What this task involves:
Reproduce only the lines below from the line containing "Viewport: 649px width, 577px height." to the line containing "This screenshot has", exactly as written, with both end lines kept. Omit the pictures.

Data in this exercise:
◆ ◆ ◆ ◆ ◆

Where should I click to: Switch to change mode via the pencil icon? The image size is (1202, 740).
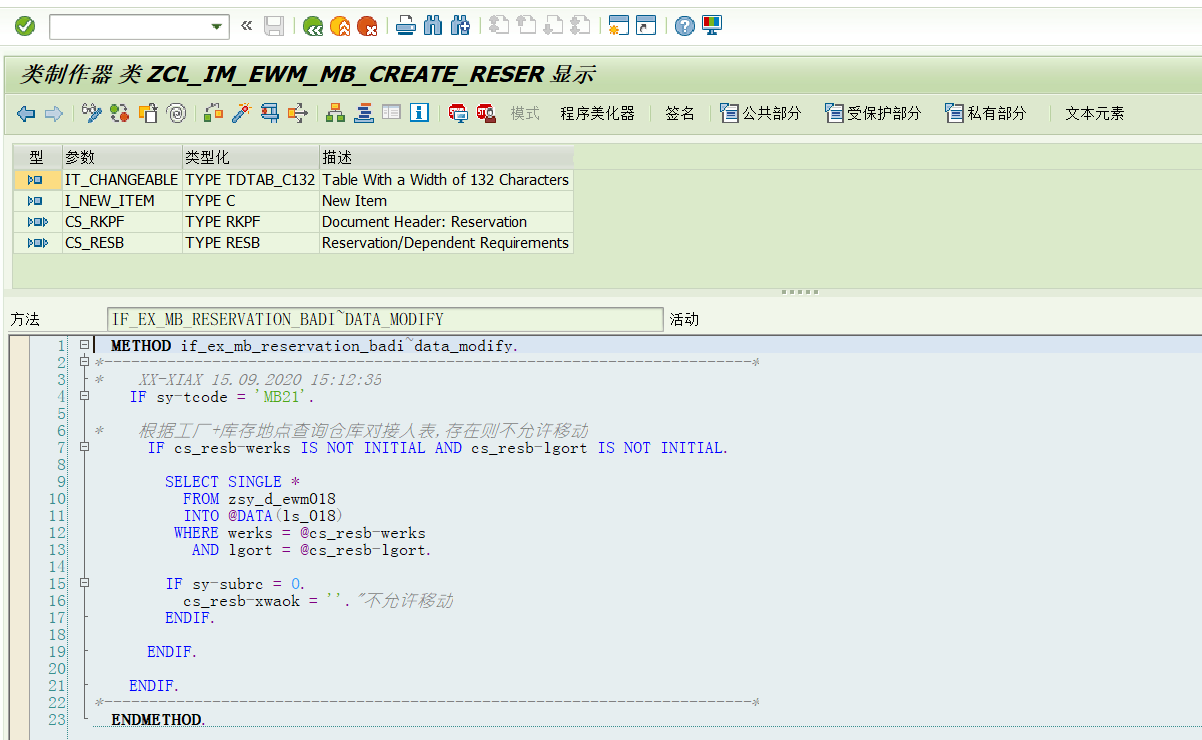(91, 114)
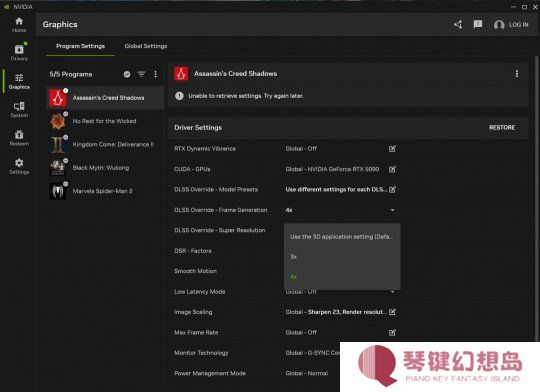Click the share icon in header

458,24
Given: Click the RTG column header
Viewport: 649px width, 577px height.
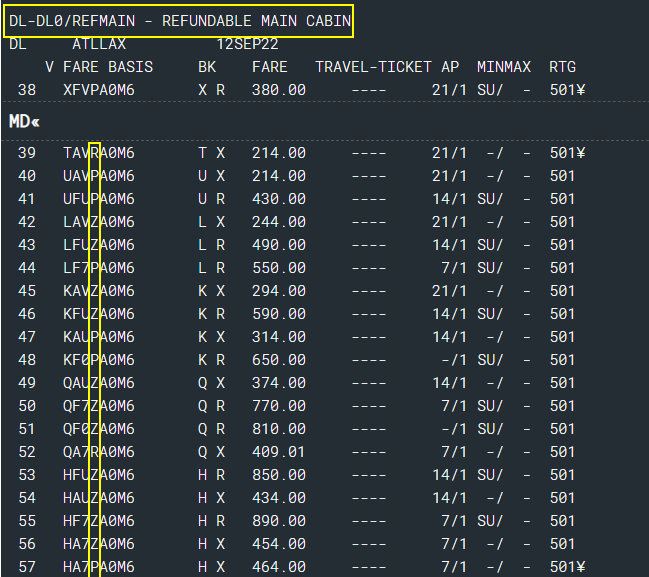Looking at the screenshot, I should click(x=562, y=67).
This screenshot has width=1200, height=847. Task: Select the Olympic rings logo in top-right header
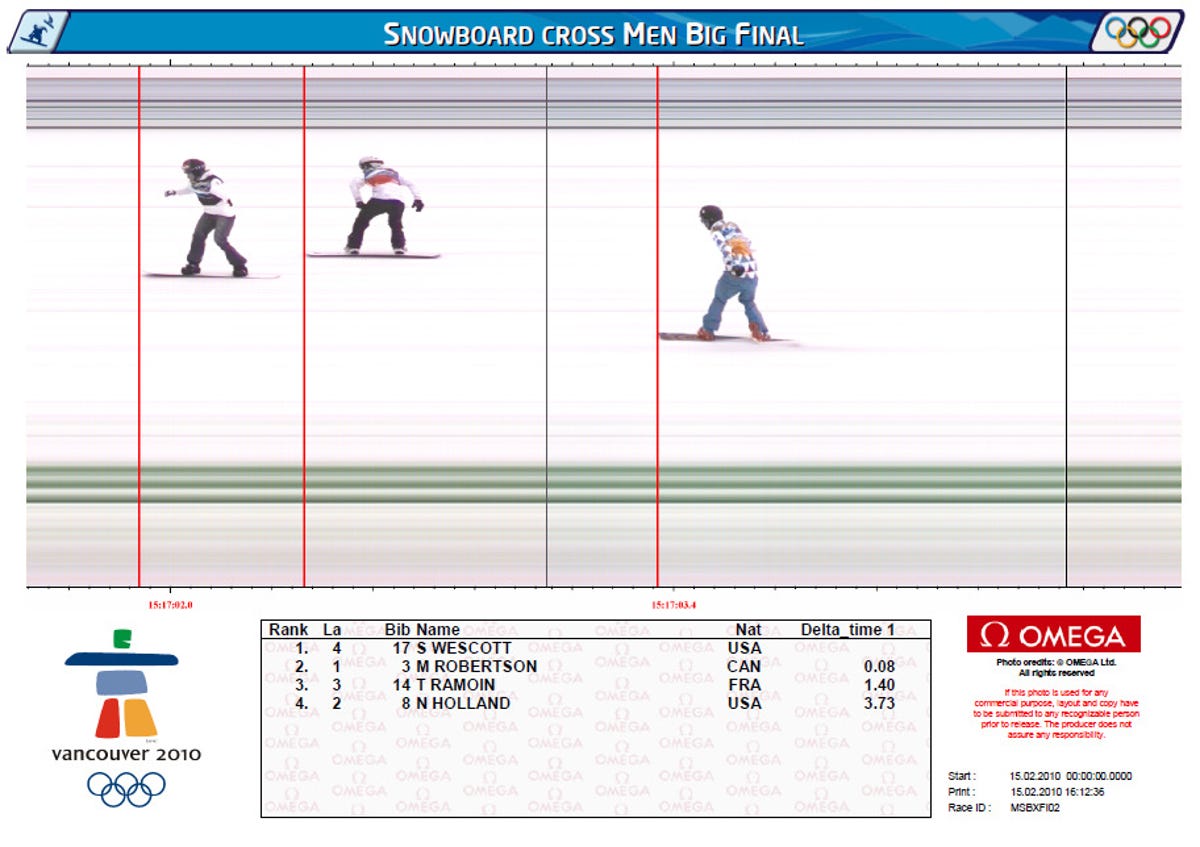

◆ ◆ ◆ ◆ ◆

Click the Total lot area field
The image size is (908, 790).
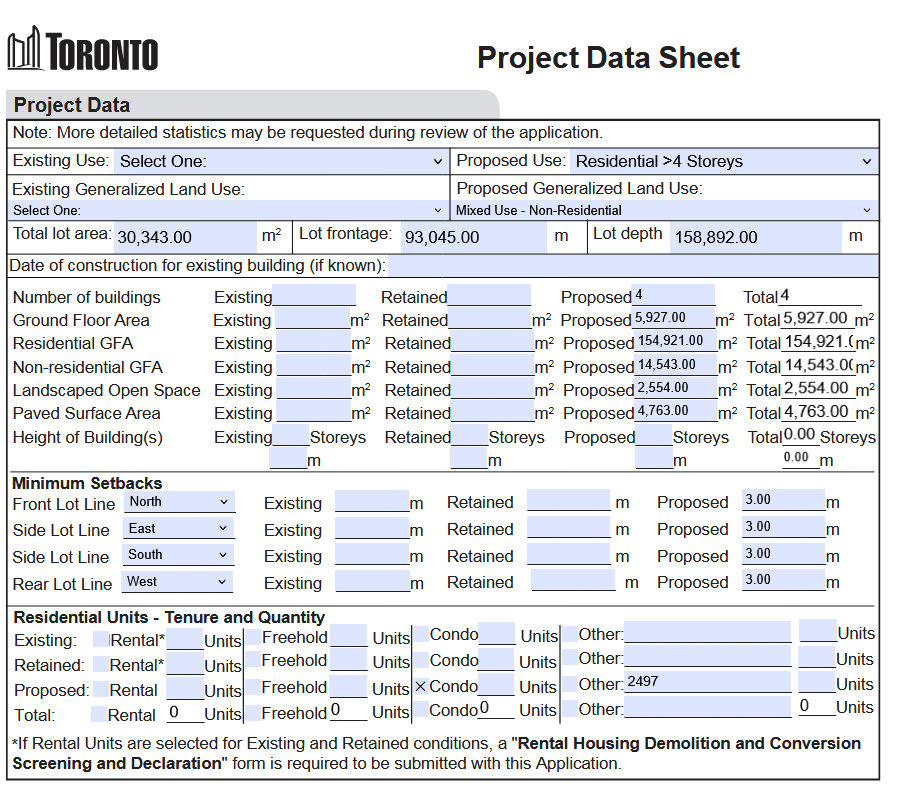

◆ ◆ ◆ ◆ ◆

Result of this exercise:
Viewport: 649px width, 577px height.
Looking at the screenshot, I should click(x=562, y=67).
This screenshot has width=1200, height=847. Task: Select the Olympic rings logo in top-right header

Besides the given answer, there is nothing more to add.